Can I use MemorySession? mod-python "Session" implementation can make a determination which session engine to use. Documentation has this to say regarding when MemorySession is chosen:
If session type option is not found, the function queries the MPM and based on that returns either a new instance of DbmSession or MemorySession. MemorySession will be used if the MPM is threaded and not forked (such is the case on Windows), or if it threaded, forked, but only one process is allowed (the worker MPM can be configured to run this way). In all other cases DbmSession is used.
What is it talking about, and what is "MPM"? It took me a while to figure that out. MPM in fact stands for Multi-Processing Module and it has to do with how apache distributes incoming requests. Borrowing an excellent explanation from here,
Apache can operate in a number of different modes dependent on the platform being used and the way in which it is configured. This ranges from multiple processes being used with only one request being handled at a time within each process, to one or more processes being used with concurrent requests being handled in distinct threads executing within the same process or distinct processes.
The UNIX "prefork" Mode
This mode is the most commonly used. It was the only mode of operation available in Apache 1.3 and is still the default mode on UNIX systems in Apache 2.0 and 2.2. In this setup, the main Apache process will at startup create multiple child processes. When a request is received by the parent process, it will be handed off to one of the child processes to be handled.
The UNIX "worker" Mode
The "worker" mode is similar to "prefork" mode except that within each child process there will exist a number of worker threads. Instead of a request being handed off to the next available child process with the handling of the request being the only thing the child process is doing, the request will be handed off to a specific worker thread within a child process with other worker threads in the same child process potentially handling other requests at the same time.

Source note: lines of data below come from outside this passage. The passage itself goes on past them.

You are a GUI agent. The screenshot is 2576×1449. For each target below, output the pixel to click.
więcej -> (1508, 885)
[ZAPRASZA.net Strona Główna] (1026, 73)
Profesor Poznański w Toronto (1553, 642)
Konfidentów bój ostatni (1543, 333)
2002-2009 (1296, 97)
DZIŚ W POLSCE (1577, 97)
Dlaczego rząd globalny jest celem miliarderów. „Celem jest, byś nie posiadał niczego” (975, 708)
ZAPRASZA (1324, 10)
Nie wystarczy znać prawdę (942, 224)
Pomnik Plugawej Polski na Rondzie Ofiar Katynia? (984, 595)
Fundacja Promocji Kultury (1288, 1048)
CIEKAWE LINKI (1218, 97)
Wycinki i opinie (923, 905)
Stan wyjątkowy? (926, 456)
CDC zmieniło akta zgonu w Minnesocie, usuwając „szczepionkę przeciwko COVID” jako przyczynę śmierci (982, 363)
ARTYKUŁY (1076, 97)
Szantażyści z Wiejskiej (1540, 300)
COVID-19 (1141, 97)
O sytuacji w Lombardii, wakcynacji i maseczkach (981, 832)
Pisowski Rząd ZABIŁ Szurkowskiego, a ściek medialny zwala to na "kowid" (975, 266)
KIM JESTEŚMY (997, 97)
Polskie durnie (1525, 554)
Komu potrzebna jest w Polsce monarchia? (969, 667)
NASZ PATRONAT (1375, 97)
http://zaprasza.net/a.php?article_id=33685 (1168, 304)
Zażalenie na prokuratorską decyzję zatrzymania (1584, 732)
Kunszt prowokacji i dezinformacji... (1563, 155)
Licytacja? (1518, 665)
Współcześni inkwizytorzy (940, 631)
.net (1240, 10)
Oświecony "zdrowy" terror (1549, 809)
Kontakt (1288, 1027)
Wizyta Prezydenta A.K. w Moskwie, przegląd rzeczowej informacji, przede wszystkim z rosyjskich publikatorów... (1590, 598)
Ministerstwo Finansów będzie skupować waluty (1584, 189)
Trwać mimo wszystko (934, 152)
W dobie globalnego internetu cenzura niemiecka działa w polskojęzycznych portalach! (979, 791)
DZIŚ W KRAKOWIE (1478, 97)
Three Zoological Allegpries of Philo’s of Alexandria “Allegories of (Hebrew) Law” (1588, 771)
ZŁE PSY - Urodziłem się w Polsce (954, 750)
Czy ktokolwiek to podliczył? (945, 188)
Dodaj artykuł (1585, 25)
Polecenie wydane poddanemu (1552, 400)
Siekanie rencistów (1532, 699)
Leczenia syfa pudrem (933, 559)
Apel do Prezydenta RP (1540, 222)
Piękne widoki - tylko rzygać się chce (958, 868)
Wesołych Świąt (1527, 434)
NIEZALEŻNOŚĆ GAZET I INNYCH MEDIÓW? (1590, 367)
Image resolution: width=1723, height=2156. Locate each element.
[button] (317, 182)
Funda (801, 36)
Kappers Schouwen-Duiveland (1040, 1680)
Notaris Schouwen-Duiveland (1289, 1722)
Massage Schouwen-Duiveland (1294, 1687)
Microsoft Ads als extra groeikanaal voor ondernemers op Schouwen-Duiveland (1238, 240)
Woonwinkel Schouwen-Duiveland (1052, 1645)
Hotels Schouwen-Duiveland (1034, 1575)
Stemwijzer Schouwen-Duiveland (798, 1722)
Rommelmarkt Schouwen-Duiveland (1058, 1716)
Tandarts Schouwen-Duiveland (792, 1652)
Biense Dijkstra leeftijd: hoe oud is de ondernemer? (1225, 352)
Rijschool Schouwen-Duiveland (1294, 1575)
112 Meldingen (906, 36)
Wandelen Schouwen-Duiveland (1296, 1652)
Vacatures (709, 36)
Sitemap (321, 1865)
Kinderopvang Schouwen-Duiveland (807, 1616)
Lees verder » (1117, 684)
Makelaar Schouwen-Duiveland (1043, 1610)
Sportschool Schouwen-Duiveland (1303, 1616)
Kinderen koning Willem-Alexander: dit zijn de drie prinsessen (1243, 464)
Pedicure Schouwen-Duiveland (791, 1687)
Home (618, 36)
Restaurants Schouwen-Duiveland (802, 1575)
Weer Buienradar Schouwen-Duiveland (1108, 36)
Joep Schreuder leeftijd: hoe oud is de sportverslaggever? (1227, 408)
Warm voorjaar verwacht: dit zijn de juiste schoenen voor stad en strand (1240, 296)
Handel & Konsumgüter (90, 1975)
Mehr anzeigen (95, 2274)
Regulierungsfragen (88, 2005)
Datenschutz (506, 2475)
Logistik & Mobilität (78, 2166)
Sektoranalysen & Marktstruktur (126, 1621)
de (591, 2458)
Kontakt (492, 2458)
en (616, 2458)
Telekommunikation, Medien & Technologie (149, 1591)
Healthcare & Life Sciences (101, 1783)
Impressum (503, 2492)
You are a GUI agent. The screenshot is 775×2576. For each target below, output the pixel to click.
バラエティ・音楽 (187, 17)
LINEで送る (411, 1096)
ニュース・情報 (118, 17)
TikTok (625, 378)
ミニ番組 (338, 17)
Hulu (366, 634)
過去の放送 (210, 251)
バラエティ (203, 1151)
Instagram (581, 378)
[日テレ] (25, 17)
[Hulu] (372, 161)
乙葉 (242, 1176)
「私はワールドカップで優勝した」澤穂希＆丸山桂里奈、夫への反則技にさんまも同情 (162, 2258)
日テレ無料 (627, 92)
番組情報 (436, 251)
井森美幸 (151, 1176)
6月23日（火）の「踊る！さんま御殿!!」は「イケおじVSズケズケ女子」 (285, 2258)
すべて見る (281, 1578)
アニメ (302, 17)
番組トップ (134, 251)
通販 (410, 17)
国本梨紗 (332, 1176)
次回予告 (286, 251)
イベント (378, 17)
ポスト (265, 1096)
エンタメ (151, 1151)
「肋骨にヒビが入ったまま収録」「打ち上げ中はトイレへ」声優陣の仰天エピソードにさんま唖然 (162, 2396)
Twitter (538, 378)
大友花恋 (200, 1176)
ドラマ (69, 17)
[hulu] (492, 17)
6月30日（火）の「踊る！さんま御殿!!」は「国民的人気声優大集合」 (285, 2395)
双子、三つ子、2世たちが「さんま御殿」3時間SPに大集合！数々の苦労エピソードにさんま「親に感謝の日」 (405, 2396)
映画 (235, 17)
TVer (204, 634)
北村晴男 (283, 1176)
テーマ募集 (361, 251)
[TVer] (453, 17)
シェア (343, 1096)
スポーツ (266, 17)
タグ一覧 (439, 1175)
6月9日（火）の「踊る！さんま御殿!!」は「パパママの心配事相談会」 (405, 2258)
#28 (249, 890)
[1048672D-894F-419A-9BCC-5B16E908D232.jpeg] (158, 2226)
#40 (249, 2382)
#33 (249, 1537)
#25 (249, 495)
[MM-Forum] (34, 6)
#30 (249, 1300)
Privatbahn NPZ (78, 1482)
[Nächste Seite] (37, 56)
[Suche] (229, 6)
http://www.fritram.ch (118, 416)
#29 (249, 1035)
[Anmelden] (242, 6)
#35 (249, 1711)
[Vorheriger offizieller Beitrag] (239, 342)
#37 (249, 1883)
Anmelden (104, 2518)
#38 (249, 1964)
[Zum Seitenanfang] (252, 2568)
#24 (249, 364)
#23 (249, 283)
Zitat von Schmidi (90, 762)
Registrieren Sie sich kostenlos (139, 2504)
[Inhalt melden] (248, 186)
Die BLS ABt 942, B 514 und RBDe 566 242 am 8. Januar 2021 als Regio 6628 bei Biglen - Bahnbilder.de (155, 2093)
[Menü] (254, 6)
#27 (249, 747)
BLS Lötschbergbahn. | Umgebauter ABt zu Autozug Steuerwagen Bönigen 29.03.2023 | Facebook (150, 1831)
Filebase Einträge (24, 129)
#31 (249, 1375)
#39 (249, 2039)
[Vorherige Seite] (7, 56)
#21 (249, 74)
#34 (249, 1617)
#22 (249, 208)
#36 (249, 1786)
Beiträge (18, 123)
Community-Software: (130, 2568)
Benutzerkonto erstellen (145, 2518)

You can find out which mode is used by these function calls (from mod-python request handler)
threaded = apache.mpm_query(apache.AP_MPMQ_IS_THREADED) forked = apache.mpm_query(apache.AP_MPMQ_IS_FORKED)
The last question is, how to switch from one mode to another? In debian, simply install one of apache2-mpm-XXX packages:
debian-linux% apt-cache search ^apache2-mpm apache2-mpm-itk - multiuser MPM for Apache 2.2 apache2-mpm-event - Apache HTTP Server - event driven model apache2-mpm-prefork - Apache HTTP Server - traditional non-threaded model apache2-mpm-worker - Apache HTTP Server - high speed threaded model
I am not sure what apache2-mpm-event is, but apache2-mpm-prefork and apache2-mpm-worker, when installed, will automatically uninstall (!) the other one and automatically make changes to /etc/apache2/apache2.conf to turn on respective mode, like that:
# worker MPM # StartServers: initial number of server processes to start # MaxClients: maximum number of simultaneous client connections # MinSpareThreads: minimum number of worker threads which are kept spare # MaxSpareThreads: maximum number of worker threads which are kept spare # ThreadsPerChild: constant number of worker threads in each server process # MaxRequestsPerChild: maximum number of requests a server process serves <IfModule mpm_worker_module> StartServers 2 MaxClients 150 MinSpareThreads 25 MaxSpareThreads 75 ThreadsPerChild 25 MaxRequestsPerChild 0 </IfModule>
All that remains is to add somewhere to apache configuration
PythonOption mod_python.session.session_type MemorySession
... and verify it in Python code
if req.get_options().get('mod_python.session.session_type') == MemorySession and \ apache.mpm_query(apache.AP_MPMQ_IS_THREADED) != 0 # using persistent storage session = Session.Session(req) ......................
And that's it - the processing which used to take half a minute now done in a fraction of a second!